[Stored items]
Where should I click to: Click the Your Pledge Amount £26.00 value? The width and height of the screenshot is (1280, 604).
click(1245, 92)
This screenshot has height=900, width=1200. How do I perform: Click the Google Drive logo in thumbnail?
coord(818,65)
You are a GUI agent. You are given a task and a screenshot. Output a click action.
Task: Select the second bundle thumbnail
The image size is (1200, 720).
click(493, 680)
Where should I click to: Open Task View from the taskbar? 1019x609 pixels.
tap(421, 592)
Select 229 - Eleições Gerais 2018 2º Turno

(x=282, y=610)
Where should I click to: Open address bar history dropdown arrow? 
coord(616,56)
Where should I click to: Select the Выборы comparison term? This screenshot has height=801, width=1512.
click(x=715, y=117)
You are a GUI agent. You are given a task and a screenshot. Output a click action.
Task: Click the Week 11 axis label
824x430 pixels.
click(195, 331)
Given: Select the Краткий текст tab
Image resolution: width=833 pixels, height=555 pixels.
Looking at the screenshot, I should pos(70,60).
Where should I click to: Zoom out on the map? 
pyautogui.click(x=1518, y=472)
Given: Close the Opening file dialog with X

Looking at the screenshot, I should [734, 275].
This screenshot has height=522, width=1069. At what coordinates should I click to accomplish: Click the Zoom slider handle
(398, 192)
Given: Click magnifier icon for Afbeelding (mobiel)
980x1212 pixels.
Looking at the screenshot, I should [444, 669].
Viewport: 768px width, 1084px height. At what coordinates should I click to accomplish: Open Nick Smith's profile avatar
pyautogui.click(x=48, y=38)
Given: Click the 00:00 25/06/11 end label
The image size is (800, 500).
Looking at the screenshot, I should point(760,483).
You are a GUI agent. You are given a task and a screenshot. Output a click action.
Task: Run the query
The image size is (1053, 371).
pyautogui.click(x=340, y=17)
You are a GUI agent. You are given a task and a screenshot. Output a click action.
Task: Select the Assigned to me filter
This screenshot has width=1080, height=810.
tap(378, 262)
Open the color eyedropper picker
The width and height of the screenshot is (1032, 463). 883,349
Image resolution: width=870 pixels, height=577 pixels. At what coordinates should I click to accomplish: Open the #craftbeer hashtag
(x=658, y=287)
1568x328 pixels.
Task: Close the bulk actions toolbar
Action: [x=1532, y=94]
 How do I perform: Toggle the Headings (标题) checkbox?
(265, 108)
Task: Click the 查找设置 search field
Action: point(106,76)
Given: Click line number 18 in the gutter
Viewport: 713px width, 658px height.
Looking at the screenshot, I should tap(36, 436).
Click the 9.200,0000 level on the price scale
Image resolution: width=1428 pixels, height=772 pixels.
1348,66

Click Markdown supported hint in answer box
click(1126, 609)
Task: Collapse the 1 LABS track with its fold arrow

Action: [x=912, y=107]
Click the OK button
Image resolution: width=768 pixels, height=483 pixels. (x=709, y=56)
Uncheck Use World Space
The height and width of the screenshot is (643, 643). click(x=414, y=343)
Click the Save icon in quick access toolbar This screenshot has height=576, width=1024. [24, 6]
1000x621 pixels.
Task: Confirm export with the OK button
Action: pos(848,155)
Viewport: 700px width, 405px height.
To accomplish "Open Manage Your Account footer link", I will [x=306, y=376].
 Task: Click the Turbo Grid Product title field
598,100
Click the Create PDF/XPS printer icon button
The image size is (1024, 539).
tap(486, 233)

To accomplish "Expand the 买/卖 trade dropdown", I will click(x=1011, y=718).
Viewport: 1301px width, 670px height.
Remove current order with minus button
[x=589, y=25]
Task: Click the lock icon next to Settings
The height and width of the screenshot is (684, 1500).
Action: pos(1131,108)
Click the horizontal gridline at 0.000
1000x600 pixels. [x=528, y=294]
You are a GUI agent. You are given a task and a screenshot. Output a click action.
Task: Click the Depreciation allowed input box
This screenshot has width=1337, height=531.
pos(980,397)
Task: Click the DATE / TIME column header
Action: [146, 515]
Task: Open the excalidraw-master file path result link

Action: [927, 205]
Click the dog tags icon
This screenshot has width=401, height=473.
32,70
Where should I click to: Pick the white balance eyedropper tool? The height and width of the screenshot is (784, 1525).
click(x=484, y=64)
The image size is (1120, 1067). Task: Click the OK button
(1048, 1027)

— The task —
Scan the records for lines that hold "label", and reproduce each one you find.

— Response box —
Task: Click the Week 11 axis label
Given: Click the 00:00 25/06/11 end label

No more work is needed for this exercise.